_What you should do:_ Within the entries below, the lines from the one with "Where should I click to: Click the" through the one with "1283x363 pixels." are to be set down exactly, both ends kept.

_Source data:_
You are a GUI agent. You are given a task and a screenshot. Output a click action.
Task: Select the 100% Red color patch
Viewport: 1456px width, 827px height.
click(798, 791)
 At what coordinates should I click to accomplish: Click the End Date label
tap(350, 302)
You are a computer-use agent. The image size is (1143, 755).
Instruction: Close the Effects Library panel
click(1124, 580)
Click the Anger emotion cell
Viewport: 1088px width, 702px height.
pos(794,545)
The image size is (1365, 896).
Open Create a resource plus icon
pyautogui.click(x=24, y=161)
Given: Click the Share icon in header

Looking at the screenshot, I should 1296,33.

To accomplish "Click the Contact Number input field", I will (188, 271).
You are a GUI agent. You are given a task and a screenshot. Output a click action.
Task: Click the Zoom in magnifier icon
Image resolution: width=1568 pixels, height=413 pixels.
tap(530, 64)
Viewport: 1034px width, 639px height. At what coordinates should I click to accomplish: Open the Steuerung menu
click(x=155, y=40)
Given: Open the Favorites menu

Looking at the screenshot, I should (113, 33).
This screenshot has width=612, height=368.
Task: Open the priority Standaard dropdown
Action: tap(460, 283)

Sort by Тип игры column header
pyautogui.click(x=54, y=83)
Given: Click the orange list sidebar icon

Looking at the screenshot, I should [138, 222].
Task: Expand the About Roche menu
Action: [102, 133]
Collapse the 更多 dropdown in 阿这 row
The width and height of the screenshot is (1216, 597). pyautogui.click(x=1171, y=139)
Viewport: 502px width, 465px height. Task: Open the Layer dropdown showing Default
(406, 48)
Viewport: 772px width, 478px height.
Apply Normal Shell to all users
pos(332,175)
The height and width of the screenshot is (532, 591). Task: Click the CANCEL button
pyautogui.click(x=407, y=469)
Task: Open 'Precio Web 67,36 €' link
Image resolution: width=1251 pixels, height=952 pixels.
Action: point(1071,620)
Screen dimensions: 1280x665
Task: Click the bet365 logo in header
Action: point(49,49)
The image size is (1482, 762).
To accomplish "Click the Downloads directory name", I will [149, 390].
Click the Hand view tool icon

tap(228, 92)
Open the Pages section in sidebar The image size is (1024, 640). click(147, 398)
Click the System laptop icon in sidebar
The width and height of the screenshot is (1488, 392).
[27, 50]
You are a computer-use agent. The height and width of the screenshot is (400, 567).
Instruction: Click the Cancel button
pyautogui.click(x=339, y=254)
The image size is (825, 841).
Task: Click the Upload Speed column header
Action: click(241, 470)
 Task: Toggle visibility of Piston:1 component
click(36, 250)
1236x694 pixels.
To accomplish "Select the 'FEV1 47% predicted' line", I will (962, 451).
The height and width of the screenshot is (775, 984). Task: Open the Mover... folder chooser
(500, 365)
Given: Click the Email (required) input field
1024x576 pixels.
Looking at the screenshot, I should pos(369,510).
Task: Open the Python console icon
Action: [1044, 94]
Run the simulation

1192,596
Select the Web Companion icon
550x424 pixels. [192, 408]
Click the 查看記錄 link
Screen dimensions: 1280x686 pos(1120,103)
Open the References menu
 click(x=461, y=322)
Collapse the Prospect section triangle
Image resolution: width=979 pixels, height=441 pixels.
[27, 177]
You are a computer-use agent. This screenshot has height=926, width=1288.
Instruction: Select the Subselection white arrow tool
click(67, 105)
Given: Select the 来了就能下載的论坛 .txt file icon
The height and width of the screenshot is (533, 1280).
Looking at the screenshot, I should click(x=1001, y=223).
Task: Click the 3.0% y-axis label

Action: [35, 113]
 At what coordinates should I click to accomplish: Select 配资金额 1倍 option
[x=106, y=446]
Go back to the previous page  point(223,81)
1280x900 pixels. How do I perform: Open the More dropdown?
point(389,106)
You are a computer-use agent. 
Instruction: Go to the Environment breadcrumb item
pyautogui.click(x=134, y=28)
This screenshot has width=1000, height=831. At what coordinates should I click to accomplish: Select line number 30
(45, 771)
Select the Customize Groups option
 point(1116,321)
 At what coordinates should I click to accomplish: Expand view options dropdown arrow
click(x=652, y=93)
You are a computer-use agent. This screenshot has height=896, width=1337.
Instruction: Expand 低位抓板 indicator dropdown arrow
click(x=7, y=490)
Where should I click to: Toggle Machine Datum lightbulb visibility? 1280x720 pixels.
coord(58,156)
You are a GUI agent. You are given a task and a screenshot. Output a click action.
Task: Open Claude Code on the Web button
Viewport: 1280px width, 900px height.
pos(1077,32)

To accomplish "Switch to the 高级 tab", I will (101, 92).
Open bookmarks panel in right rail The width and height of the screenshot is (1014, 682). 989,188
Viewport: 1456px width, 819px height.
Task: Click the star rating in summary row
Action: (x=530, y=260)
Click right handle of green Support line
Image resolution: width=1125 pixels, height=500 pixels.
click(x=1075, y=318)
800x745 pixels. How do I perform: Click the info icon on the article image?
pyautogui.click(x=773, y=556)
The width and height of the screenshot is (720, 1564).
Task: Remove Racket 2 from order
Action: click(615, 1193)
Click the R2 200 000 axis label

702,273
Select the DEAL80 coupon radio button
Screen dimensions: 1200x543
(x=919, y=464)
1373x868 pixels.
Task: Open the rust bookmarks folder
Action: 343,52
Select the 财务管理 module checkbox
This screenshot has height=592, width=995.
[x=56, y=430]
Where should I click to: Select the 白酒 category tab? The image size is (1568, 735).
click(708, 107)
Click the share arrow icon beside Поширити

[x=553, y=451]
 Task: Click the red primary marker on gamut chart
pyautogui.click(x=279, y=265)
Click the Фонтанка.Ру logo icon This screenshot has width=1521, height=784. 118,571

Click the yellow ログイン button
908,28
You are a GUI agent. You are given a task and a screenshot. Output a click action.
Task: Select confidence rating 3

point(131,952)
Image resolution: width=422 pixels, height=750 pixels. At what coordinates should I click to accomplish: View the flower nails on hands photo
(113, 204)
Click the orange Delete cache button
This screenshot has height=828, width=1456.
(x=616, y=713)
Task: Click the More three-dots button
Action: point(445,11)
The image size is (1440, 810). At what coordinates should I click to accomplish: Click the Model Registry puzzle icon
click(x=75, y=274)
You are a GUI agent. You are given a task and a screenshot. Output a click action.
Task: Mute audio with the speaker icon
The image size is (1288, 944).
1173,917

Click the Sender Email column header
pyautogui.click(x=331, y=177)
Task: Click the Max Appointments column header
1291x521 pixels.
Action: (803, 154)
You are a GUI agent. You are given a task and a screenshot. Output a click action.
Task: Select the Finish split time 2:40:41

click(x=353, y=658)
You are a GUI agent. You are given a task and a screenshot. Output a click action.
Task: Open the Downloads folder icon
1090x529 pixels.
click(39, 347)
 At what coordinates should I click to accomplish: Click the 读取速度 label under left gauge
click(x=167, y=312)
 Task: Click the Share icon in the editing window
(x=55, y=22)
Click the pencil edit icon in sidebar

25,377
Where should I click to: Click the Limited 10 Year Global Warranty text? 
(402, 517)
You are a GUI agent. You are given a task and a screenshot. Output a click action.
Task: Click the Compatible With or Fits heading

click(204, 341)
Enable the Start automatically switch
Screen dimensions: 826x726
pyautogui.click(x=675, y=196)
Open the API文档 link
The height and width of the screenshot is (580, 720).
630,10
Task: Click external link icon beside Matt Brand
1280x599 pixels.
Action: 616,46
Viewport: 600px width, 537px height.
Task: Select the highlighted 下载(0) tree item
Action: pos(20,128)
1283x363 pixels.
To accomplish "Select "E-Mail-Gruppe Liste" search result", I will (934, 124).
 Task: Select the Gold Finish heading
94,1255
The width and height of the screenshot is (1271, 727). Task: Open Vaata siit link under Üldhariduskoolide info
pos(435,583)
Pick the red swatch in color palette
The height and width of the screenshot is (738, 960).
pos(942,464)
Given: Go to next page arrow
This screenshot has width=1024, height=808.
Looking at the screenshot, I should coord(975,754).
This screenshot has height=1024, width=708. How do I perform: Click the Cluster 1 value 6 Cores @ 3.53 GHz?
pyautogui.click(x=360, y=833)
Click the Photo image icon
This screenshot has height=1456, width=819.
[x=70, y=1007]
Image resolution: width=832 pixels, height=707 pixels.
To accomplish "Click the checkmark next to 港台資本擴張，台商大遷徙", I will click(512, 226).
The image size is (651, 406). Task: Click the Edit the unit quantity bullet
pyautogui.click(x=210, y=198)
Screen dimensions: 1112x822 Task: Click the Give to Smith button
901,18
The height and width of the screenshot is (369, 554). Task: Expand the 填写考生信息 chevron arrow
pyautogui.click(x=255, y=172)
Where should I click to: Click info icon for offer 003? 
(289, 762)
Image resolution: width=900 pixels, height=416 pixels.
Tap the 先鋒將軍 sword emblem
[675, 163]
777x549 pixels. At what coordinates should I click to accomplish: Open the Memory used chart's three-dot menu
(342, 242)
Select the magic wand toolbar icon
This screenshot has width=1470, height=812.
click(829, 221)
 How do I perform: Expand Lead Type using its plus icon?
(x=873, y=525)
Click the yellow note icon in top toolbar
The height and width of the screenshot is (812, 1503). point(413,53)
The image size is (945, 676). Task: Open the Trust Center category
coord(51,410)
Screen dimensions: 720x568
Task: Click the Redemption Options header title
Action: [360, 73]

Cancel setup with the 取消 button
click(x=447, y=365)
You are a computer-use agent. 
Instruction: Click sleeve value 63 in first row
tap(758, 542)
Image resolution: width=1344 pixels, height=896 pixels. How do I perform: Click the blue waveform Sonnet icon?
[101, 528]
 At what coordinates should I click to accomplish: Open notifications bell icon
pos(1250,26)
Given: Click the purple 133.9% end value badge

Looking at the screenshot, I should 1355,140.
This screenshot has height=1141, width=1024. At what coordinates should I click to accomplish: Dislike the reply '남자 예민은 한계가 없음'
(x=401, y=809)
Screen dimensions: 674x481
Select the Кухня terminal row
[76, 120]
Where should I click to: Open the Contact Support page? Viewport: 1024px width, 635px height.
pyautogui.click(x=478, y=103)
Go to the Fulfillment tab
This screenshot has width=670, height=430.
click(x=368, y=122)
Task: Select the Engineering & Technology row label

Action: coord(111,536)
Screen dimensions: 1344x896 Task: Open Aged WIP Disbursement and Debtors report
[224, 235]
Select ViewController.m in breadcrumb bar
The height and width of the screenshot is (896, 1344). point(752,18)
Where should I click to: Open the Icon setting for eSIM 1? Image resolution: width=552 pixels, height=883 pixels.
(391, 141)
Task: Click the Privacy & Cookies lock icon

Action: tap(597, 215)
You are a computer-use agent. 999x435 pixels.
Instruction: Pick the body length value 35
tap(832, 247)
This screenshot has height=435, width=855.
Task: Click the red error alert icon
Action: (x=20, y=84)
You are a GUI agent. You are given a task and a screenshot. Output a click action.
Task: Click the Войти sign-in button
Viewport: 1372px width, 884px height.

_Exercise result:_
Where should I click to: Click the Limited 10 Year Global Warranty text? 
(402, 517)
You are a GUI agent. You are given a task and a screenshot. Output a click action.
Task: Click the Compatible With or Fits heading

click(204, 341)
Enable the Start automatically switch
Screen dimensions: 826x726
pyautogui.click(x=675, y=196)
Open the API文档 link
The height and width of the screenshot is (580, 720).
630,10
Task: Click external link icon beside Matt Brand
1280x599 pixels.
Action: 616,46
Viewport: 600px width, 537px height.
Task: Select the highlighted 下载(0) tree item
Action: pos(20,128)
1283x363 pixels.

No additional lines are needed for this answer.